Just minding our own business when 7 cops beat us up

This incident happened on February 10th.  Video (below) shows two black teens, 17 and 18 years old, standing on a street in the French Quarter in New Orleans when they were approached by a group of seven white plain clothes state police officers.  From the NOLA Defender:

One state police officer slings one of the men across the sidewalk. The rest then pile on each of the men. According to Fox 8, the incident took place in the 700 block of Conti St. after a parade on Sun., Feb. 10. The mother of 18-year-old Ferdinand Hunt, who is a New Orleans police officer, left her son to get something to eat. That’s when the cops approached him and 17-year-old Sidney Newman, Fox 8 reported. During the video the mother returns, and the police then leave the scene.

The cops say they just approached to ID the boys.  Here is the video from Fox 8:

FOX 8 WVUE New Orleans News, Weather, Sports

At a N.O. City Council hearing on March 5th, LA State Police Superintendent Michael Edmondson emphasized his commitment to transparency saying “I believe the public has a right to know.”  But there were complaints that the NOPD makes it difficult to file complaints.  This is a common strategy among many police departments.  The police profession is not known for transparency.  It has established a reputation for being just the opposite.  The only kind of transparency that cops respect is publicly available video which is probably the only reason this story received any attention at all..
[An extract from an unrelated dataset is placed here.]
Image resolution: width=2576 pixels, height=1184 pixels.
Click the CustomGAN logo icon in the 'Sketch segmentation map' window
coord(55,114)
The LA State Police are conducting an internal investigation, but it’s already pretty clear that no one in their department feels these officers are in any real trouble.

The officers in question are still in active duty, and [LA State Police Superintendent] Edmondson emphasized that the group has “80 years of experience between them.” Many who took to the mike following Edmondson’s testimony were outraged that the officers were still in the field, noting that such an investigation usually warrants desk duty or suspension for officers involved.

Luckily, the FBI is also involved, not that the FBI is necessarily any more ethical, but at least they are independent.

The March 6th NOLA Defender article ends on an interesting note:

Elsewhere yesterday, two NOPD officers, Mike Field and Jamal Kendrick, were suspended for beating handcuffed captives in two 2012 separate incidents.